El bipartidismo, posterior a la caída
de la dictadura de Pérez Jiménez, impuso una democracia deforme y corrupta en
cuyo centro siempre estuvo el reparto de la renta petrolera a costa de la
generación de enormes centros de pobreza alrededor de las ciudades. Desde ahí
bajaron un día los pobres a apoyar a Hugo Chávez, un militar golpista que había
estado varios años en prisión, luego de los cuales no menguó su popularidad.
Eso ocurrió hace 20 años.
En 2002, Venezuela sufrió un golpe de Estado en el
que se autoproclamó presidente el líder de la organización patronal
(Fedecámaras), con el apoyo de la oposición política. La asonada fue derrotada
dos días después con el rescate del presidente Hugo Chávez, encarcelado en una
isla. Luego se produjo una huelga petrolera ruinosa para el país y, después, un
referéndum revocatorio en el cual Chávez fue confirmado. Entre cada uno de esos
acontecimientos se producían frecuentemente protestas, campañas, forcejeos,
bloqueos, escándalos, fuga de capitales, manipulaciones económicas: la lucha
política más encarnizada en el Continente.

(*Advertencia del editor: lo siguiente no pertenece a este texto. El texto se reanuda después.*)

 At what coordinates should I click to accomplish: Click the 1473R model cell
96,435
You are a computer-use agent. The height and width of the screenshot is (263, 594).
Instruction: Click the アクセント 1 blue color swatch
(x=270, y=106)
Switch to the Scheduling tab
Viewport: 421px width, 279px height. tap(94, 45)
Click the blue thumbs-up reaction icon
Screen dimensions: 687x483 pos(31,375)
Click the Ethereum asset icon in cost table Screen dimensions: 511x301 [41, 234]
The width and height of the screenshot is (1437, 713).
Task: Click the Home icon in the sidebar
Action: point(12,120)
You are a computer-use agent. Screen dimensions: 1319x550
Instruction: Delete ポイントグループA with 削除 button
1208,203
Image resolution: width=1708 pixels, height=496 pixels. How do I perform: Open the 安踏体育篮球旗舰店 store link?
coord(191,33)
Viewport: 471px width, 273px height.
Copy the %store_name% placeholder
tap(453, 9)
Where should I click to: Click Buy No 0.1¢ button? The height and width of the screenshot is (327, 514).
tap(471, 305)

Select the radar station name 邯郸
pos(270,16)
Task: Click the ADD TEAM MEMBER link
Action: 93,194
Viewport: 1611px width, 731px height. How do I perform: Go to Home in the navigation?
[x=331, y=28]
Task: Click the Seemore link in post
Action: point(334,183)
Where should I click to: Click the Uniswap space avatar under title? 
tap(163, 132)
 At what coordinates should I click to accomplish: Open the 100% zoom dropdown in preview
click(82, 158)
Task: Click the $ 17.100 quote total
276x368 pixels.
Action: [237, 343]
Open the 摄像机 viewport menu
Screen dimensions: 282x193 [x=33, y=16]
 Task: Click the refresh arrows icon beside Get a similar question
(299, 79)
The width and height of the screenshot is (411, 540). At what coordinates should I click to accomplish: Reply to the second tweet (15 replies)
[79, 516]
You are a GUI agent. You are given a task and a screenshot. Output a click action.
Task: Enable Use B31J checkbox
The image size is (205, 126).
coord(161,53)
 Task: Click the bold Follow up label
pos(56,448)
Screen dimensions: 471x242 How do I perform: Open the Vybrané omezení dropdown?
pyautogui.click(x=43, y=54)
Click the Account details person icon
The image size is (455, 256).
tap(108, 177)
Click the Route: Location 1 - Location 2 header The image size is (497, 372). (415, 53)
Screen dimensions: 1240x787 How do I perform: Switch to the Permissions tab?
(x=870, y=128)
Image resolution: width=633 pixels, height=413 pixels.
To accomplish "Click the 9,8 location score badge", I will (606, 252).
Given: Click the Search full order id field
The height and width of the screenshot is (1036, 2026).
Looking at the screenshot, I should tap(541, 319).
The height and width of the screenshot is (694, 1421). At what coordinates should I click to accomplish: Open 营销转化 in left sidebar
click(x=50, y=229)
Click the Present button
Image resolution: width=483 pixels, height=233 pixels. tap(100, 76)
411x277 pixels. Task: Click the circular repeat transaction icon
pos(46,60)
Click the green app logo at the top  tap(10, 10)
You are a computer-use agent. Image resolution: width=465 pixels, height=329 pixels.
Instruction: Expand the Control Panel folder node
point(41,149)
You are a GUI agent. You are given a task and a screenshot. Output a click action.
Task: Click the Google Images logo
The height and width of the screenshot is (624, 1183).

Las contradicciones se profundizaron
a la muerte del caudillo del socialismo bolivariano. En 2013, Nicolás Maduro
llegó a la presidencia con el 50.61% de los votos contra el 49.12% de su
contrincante, Henrique Capriles, pero, en 2015, la Mesa de Unidad Democrática,
que agrupaba a toda la oposición, obtuvo el 56.3% de la votación para elegir a
los diputados. Bajo el sistema electoral venezolano se conformó una mayoría de
112 escaños de un total de 167. Tres lugares permanecieron en condición
suspensiva por anulación, los cuales les impedían a los opositores controlar
los dos tercios, porcentaje necesario para tomar las resoluciones más
trascendentes.
Desde el día de la derrota electoral
del chavismo, la unión de los opositores anunció que removería al presidente de
la República por la vía de declararlo ausente. Eran los mismos que, 13 años
antes, habían participado en el revertido golpe contra Chávez y todos los otros
poderes constitucionales. Son los mismos que ahora han vuelto sobre sus propios
pasos al declarar vacante la Presidencia del país.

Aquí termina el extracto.